Çin’in panda tahvil piyasası 2005 yılında kurulmuştur. Türkiye’nin Panda piyasasına açılacağının sinyalleri geldikten sonra, “Panda piyasası nedir?”, “Nasıl gelişim göstermektedir?” ve “Panda piyasasına dair güncel gelişmeler nelerdir?” gibi sorular kamuoyu tarafından merak edilir hale gelmiştir.

Panda tahvil piyasası yabancı kuruluşların yuan cinsinden tahvil ihracında bulunabilmelerini sağlamaktadır. 2005-2014 yılları arasında çok az tahvil ihracı gerçekleşmiştir. 2015 yılından itibaren panda tahvillerinde canlılık yaşanmaya başlamıştır.

10 yıl boyunca Panda tahvillerininde canlılık yaşanmamasının sebebi düzenleyici ve denetleyici kurumun koştuğu şartların katı olmasından kaynaklanmaktadır. Bu şartlar daha çok, kredi derecelendirme kuruluşların verdiği notlar veya bulundurulması gereken en düşük varlık limiti ile ilgili teknik ayrıntılardır.

2010 ve 2015’de Panda tahvillerinin önünü açmak için adımlar atılsa da en büyük adım 2016 gelmiştir. 2016’dan itibaren tahvil ihracında bulunacak olanlara, eğer Çin içerisindeki yan şirketi için kaynak sağlamak istiyorsa dış borç ile ilgili şartlar hafifleştirilmiştir.

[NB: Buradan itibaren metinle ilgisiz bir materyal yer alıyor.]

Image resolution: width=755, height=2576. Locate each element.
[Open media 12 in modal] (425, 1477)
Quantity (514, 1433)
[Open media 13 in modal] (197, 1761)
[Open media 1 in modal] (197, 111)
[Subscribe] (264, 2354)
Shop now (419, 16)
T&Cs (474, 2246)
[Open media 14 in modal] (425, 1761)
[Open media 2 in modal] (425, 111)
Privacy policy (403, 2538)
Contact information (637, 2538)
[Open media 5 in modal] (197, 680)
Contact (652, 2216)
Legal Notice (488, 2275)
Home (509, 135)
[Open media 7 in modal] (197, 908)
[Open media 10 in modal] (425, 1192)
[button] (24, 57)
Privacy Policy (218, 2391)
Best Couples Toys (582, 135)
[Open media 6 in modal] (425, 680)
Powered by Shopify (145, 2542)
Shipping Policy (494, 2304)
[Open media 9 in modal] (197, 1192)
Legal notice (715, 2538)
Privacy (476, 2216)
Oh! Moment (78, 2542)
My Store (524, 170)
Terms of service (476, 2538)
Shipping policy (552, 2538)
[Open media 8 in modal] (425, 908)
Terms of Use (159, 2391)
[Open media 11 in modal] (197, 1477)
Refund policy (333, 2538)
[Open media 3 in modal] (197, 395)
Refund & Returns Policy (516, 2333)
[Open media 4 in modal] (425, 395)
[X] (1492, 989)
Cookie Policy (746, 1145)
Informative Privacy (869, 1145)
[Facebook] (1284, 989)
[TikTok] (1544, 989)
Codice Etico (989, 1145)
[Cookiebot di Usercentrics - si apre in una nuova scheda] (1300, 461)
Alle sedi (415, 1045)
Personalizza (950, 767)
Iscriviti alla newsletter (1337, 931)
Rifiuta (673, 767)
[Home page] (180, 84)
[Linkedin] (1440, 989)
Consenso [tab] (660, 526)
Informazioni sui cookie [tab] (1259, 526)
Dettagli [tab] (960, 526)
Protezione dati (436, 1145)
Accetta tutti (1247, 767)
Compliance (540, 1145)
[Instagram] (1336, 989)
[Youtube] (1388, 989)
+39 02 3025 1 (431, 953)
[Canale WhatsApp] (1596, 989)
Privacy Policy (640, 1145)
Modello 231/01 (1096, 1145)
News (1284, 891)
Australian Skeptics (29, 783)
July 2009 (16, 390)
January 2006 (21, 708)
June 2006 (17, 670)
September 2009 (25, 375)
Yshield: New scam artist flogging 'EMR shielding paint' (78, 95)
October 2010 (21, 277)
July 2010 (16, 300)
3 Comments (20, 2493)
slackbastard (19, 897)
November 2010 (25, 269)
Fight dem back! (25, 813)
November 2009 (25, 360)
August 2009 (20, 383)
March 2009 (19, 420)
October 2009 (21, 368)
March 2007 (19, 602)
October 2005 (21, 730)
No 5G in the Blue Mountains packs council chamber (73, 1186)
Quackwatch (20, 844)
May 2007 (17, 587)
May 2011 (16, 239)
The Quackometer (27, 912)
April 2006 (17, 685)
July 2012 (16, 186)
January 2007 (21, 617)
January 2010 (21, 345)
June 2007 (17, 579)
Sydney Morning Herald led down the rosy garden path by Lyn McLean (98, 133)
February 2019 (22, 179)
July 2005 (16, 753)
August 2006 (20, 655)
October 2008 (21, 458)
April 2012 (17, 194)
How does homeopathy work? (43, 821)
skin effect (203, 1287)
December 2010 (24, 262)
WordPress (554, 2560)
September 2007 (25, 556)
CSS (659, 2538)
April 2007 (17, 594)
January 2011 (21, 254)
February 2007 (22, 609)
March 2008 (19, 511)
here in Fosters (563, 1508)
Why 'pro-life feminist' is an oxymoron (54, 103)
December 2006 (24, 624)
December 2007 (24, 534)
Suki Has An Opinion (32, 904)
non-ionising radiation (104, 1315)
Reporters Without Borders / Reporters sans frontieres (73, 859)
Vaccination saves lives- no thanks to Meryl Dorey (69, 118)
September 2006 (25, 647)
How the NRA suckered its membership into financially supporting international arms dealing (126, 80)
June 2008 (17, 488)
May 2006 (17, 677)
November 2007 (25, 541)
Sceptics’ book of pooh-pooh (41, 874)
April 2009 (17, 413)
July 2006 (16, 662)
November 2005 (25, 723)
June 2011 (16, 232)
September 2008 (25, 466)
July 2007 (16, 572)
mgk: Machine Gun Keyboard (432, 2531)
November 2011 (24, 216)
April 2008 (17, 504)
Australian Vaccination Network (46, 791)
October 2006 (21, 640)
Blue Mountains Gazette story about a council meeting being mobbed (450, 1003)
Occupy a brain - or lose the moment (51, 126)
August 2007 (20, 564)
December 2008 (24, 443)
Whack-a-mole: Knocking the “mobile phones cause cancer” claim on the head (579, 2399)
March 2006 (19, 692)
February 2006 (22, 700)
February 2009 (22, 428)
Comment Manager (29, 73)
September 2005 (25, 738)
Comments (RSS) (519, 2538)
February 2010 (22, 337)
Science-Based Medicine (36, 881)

Aylık bültenimize abole olun veri gazeteciliğine dayanan etraflı analizlerimizi kaçırmayın!

(2004’ten beri ne gibi düzenlemeler yapıldığını ayrıntılı öğrenmek istiorsanız “2016 Panda Tahvil Piyasası Raporuna”(Çince) bakabilirsiniz.)

Bunun haricinde, Çin Merkez Bankası’nın 2014’te bir çok kez faiz indiriminde bulunması Panda piyasasından tahvil çıkartarak kaynak edinmenin maliyetini de düşürmüştür. 2017’deki azalışın en büyük sebebi Çin’de finansman maliyetlerinin yükselmesinden kaynaklanmaktadır. Çin, borç yükünü azaltmak istediği için sermaye çıkışı kontrollerini sıkılaştırmıştır. Bu da Panda piyasasının küçülmesine yol açmıştır.

Çin’in borç hassasiyeti, panda piyasasının hızla büyümesinin önündeki en büyük engellerden biridir. Çin-ABD ticaret savaşı da Çin’in borç hassasiyetini artırmaktadır ve borçla mücadelesini zorlaştırmaktadır. 2016’da ABD’nin Çin’e karşı ticaret açığı 367 milyar dolardır. Eğer Trump bu açığı düşürmek için gerekli adımları atarsa Çin’in ihracatında daralma olacaktır. Bu da Çin’i sermaye çıkışlarını daha sıkı kontrol etmeye zorlar.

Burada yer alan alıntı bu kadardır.